According to the plaintiffs’ brief in opposition to this motion, “these suits were designed to focus very directly and very discretely on the sole issue of overcrowding, and only the immediate and direct consequences thereof, particularly with regard to access to essential activities such as medical care, exercise and legal representation.” Plaintiffs’ Brief at 1. Further, the complaint “seeks relief of a systemic nature.” Id. at 6. The plaintiffs’ argument for the retention of the judges as defendants in this lawsuit is bottomed on a common sense proposition:

The judges are an integral part of the penal system, and would be required to act in effectuating any relief of the problems which form the basis of this suit.
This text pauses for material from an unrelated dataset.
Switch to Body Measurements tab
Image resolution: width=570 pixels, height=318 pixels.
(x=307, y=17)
It is, therefore, a practical consideration which makes their retention necessary .... Since the judges cannot be disassociated from jail population levels, their presence in this litigation is essential.

Id. at 9.

I admit that there is a lot of merit in the plaintiffs’ common sense approach to the problems of remedying unconstitutional jail overcrowding if and when this court concludes that such overcrowding exists. In their present stance these cases join together the four groups most intimately involved in the county jails: the officials who directly administer them, the judges whose orders either send a person to jail or release a person therefrom, the State Department of Corrections which is charged with responsibility for some of the county jail inmates, and the prisoners themselves. It is obvious *773to me that the plaintiffs are correct when they state that “no one goes to jail [in New Jersey] for more than a few hours without the opportunity for judicial review of the question of whether or not he or she should continue to be confined.” Id. at 7. Nor do I doubt that the defendant judges have the power to act in order to reduce the inmate population of the county jails. Indeed, both sides to this litigation point to recent actions taken by one of the defendant judges, Hon. V. William DiBuono, the Assignment Judge of Union County, with just that goal in mind.
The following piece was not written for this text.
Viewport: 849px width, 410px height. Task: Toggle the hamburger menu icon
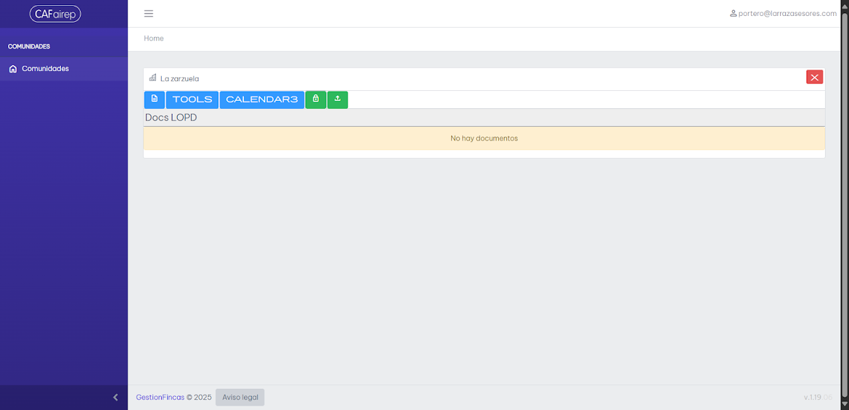click(149, 13)
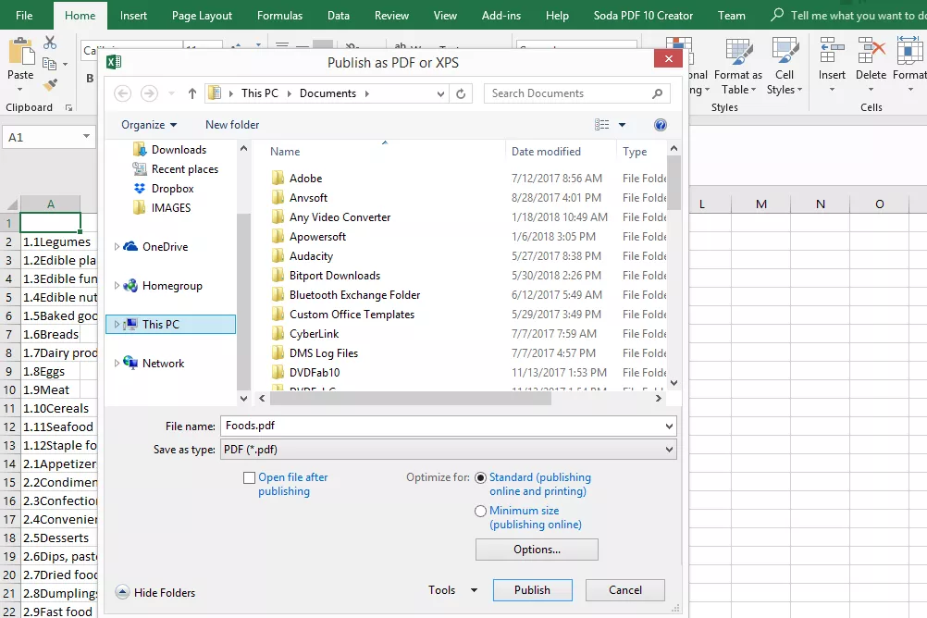Image resolution: width=927 pixels, height=618 pixels.
Task: Select Standard optimization radio button
Action: tap(480, 478)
Nevertheless, despite these practical considerations, I have decided that the judicial defendants must be dismissed from this lawsuit. While it is true that actions of the judiciary directly affect who is sent to jail and who is let out, the fact remains that the complaint alleges no constitutional violations on the part of the judges. It is not, for example, alleged that bail, sentencing or calendar control practices in these counties are unconstitutional. It is simply alleged that, for a variety of reasons, the county jails have become overcrowded to the point of violating the Constitution. If the jails are inadequate to handle the prisoners sent to them, that failure is not attributable to the judges. The judges are simply executing their lawful roles in the criminal justice system. It is the administrators of the jail who must be viewed as responsible. Both sides to this litigation agree that in all previous overcrowding cases relief has been granted without the involvement of judges, with orders directed to prison administrators. If the plaintiffs are successful in this suit then similar relief can be obtained from this Court. It is true that relief that may be granted here will have an indirect affect upon the state judiciary. For example, an order from this Court mandating release of pretrial detainees being held for bail of less than $1,000.00 would countermand state court bail orders and might even result in the failure of the detainee to appear for trial. Indeed, it might be argued that less interference would be present if the judges were ordered to exercise their own discretion in enforcing a constitutionally required population cap rather than requiring the prison administrators to apply a federal court formula, such as the one hypothesized above, in determining who to release. The fact remains, however, that any such cap, enforced by state judges pursuant to a federal court order, would require ongoing federal supervision of the type frowned upon in O’Shea. Where the judges themselves are not alleged to have directly and personally engaged in unconstitutional conduct, I must conclude that the possible convenience of including them in the remedy portion of the trial is outweighed by the comity considerations stressed in O’Shea.

The judges’ motion will, therefore, be granted. Counsel will submit an appropriate order.